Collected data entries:

^^^^^^^^^^^^^^^^

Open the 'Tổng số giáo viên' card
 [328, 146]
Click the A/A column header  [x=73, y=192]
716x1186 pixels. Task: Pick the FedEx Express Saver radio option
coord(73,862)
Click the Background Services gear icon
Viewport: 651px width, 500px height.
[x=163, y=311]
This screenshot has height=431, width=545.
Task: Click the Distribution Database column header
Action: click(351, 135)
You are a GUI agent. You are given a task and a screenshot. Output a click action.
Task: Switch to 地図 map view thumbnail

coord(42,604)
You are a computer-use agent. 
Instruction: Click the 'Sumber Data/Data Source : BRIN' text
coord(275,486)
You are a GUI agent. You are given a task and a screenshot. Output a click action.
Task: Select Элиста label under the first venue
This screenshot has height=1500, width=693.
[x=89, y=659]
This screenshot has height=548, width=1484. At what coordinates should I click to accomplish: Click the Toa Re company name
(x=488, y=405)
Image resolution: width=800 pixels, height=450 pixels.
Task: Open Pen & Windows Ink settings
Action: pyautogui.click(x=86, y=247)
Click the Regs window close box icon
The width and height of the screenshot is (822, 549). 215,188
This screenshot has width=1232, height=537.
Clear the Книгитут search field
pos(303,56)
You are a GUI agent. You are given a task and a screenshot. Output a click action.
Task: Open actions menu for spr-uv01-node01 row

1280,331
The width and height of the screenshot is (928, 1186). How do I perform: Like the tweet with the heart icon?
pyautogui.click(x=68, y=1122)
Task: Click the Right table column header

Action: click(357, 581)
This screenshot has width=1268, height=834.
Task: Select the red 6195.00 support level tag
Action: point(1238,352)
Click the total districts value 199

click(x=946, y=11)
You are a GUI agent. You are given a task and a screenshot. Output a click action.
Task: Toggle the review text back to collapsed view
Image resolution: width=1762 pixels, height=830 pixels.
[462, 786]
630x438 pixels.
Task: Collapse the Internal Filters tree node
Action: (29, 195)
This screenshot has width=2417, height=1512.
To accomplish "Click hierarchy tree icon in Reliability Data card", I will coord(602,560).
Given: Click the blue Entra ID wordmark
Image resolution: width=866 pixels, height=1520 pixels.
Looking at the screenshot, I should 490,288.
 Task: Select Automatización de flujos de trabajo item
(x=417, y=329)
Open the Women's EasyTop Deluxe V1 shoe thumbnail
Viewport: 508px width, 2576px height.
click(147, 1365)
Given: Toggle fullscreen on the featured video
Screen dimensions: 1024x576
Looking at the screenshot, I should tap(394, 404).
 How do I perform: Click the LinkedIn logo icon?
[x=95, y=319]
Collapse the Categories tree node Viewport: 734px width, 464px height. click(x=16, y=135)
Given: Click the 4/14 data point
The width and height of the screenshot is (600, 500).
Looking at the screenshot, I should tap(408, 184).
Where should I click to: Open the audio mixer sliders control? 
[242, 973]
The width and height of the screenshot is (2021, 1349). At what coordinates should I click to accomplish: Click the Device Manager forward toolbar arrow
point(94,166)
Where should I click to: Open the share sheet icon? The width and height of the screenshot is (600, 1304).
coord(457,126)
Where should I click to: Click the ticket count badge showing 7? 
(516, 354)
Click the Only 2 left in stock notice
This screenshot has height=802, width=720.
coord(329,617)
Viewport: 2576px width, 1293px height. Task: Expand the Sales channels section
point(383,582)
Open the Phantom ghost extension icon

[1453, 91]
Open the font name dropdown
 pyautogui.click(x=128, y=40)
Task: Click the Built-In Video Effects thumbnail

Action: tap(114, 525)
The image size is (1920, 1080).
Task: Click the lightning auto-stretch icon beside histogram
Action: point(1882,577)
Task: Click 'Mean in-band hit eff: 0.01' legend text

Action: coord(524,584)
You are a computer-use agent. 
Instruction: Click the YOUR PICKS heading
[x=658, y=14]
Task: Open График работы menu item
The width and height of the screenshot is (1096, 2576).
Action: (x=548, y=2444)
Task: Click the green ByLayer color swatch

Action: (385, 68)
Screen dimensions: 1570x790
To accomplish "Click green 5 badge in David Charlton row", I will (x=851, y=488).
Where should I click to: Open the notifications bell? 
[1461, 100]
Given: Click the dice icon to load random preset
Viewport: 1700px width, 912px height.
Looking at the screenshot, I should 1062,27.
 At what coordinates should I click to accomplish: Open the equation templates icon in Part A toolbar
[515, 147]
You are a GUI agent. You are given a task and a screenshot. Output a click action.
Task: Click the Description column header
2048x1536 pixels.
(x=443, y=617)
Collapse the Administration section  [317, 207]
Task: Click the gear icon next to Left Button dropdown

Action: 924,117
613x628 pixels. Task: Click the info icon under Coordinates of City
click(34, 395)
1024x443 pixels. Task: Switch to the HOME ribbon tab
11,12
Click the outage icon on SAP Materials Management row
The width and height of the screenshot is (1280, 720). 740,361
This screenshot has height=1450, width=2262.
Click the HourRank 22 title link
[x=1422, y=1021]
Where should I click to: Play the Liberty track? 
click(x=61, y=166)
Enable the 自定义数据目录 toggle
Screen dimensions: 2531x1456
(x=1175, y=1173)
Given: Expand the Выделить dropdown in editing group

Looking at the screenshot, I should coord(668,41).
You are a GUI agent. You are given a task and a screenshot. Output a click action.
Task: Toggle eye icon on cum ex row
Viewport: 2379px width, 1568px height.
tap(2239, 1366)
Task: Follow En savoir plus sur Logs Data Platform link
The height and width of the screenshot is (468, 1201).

^^^^^^^^^^^^^^^^

Return each line of the records that contains the string "toolbar". Treat uppercase and lowercase as different.

The width and height of the screenshot is (2021, 1349). At what coordinates should I click to accomplish: Click the Device Manager forward toolbar arrow
 At what coordinates should I click to accomplish: Open the equation templates icon in Part A toolbar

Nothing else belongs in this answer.